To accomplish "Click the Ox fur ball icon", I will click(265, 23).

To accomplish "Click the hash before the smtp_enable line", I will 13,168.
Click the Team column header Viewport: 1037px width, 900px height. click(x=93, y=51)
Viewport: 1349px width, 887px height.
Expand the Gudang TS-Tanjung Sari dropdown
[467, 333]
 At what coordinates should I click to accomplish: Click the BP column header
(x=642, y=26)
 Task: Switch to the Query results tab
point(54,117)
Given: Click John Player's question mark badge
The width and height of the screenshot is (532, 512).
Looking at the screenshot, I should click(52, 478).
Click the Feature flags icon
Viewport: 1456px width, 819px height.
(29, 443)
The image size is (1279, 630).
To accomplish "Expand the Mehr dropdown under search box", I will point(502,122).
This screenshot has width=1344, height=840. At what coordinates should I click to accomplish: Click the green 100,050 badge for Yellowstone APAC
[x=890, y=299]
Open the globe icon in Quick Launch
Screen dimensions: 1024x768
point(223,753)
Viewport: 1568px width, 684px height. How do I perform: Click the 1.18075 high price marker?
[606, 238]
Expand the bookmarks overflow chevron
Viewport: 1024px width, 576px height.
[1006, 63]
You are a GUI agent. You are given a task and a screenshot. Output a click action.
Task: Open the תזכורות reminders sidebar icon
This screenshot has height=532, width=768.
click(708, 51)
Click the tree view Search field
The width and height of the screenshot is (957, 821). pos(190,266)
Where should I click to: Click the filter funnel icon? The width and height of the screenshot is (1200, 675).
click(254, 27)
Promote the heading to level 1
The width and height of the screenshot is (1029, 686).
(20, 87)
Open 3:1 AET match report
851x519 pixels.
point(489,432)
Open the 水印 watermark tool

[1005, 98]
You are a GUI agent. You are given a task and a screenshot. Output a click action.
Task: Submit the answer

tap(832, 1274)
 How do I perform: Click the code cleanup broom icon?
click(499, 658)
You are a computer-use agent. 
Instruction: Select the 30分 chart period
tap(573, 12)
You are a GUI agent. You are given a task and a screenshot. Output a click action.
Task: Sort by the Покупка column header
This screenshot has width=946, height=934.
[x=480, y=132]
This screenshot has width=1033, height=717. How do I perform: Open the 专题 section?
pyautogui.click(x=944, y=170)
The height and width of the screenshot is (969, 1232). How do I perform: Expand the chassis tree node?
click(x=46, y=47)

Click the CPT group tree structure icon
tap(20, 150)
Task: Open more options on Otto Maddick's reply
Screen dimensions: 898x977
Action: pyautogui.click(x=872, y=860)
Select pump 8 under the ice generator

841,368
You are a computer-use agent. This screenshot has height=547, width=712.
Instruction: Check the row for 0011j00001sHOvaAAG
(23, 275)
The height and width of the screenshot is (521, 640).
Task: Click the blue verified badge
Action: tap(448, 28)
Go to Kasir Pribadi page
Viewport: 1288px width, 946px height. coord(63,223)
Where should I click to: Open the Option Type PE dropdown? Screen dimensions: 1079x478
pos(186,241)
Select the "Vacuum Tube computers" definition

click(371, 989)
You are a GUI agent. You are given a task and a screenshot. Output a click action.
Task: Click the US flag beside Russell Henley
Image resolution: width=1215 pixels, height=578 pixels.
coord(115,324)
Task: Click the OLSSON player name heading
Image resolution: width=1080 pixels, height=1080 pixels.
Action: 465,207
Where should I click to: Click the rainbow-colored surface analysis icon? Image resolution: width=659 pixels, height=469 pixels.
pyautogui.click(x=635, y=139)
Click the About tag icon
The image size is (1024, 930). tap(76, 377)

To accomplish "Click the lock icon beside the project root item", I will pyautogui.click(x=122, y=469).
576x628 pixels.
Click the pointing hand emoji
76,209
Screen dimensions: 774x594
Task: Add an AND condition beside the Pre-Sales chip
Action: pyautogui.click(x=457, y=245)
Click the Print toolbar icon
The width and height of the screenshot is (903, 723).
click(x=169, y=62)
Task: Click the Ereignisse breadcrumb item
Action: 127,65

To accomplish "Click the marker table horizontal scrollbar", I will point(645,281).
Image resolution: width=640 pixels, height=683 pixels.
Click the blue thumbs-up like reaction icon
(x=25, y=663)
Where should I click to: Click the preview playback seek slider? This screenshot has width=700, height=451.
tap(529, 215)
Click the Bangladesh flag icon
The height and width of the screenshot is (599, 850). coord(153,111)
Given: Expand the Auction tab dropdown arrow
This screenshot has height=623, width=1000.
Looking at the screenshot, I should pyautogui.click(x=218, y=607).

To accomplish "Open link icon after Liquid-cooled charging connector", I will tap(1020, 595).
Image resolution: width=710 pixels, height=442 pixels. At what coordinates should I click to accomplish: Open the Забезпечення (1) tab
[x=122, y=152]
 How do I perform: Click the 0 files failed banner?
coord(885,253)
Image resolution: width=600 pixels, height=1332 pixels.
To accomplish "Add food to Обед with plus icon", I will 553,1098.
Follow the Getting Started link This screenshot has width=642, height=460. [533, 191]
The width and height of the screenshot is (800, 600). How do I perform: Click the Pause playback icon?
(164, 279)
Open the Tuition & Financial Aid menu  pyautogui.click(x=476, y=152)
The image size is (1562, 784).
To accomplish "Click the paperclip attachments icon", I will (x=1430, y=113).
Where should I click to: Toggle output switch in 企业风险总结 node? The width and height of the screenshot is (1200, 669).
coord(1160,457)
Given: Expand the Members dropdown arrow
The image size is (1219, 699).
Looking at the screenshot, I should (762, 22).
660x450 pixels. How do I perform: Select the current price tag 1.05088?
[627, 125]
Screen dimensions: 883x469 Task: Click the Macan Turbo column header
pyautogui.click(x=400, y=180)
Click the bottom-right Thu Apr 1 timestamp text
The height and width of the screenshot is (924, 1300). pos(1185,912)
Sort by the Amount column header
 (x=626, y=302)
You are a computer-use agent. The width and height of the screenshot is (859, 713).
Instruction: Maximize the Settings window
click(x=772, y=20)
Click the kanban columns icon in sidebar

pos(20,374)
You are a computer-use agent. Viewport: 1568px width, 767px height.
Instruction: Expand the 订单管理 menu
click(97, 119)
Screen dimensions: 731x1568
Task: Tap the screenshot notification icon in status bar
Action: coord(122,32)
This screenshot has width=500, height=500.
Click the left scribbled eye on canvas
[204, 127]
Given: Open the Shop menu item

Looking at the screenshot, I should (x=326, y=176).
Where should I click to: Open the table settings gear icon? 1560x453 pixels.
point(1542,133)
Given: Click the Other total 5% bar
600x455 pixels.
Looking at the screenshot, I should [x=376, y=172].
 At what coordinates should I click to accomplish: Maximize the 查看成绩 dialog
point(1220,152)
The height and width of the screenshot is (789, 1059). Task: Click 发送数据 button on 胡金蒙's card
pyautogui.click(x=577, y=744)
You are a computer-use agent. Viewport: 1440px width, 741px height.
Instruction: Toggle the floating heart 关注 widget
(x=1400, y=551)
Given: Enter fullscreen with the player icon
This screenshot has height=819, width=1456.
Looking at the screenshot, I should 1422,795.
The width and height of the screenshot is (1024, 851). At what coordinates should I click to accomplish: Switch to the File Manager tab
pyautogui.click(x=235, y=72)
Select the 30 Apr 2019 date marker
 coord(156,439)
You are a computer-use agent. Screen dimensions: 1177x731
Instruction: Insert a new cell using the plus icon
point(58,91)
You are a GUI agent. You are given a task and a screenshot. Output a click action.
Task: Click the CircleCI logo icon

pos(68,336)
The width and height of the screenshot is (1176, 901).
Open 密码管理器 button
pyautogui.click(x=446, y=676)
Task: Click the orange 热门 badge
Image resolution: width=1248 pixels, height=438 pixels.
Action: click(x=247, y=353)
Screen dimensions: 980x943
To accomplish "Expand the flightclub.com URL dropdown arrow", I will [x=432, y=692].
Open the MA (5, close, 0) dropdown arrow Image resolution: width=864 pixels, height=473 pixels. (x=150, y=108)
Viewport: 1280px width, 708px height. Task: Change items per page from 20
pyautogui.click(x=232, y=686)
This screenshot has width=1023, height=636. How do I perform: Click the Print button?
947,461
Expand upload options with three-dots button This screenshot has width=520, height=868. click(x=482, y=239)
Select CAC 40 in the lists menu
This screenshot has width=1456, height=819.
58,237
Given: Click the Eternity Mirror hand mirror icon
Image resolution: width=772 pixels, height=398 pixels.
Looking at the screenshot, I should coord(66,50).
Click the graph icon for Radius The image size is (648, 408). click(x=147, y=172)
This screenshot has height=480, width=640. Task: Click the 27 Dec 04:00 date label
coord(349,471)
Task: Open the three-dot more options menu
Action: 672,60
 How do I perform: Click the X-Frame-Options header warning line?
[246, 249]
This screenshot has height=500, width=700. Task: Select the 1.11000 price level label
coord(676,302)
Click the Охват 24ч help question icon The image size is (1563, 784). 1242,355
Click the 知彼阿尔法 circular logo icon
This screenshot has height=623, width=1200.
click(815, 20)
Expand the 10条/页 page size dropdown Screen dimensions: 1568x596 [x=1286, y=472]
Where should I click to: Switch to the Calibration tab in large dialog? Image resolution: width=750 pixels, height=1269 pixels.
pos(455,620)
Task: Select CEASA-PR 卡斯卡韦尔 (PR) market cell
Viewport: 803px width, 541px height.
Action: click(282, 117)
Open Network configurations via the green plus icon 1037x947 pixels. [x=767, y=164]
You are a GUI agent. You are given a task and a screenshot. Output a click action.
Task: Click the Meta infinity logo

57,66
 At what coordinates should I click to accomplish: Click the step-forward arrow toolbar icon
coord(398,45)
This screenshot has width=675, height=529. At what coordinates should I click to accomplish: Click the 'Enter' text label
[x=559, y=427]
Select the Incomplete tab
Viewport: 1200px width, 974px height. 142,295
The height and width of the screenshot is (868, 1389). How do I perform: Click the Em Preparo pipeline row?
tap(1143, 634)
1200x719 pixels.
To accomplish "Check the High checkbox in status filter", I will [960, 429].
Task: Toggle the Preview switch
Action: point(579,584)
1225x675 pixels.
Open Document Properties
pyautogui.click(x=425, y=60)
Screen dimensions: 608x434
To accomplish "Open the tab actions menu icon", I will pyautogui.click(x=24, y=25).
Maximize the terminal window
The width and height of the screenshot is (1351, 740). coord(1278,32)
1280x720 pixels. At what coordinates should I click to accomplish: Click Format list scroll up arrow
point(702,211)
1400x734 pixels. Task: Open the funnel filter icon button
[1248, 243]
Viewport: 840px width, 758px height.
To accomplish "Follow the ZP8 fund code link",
········
PROBLEM TO SOLVE: Print, from the entries above, the line with "How do I perform: Click the X-Frame-Options", the line with "Open Network configurations" and all lines between them, exactly and with nothing else.

SOLUTION BELOW:
 How do I perform: Click the X-Frame-Options header warning line?
[246, 249]
This screenshot has height=500, width=700. Task: Select the 1.11000 price level label
coord(676,302)
Click the Охват 24ч help question icon The image size is (1563, 784). 1242,355
Click the 知彼阿尔法 circular logo icon
This screenshot has height=623, width=1200.
click(815, 20)
Expand the 10条/页 page size dropdown Screen dimensions: 1568x596 [x=1286, y=472]
Where should I click to: Switch to the Calibration tab in large dialog? Image resolution: width=750 pixels, height=1269 pixels.
pos(455,620)
Task: Select CEASA-PR 卡斯卡韦尔 (PR) market cell
Viewport: 803px width, 541px height.
Action: click(282, 117)
Open Network configurations via the green plus icon 1037x947 pixels. [x=767, y=164]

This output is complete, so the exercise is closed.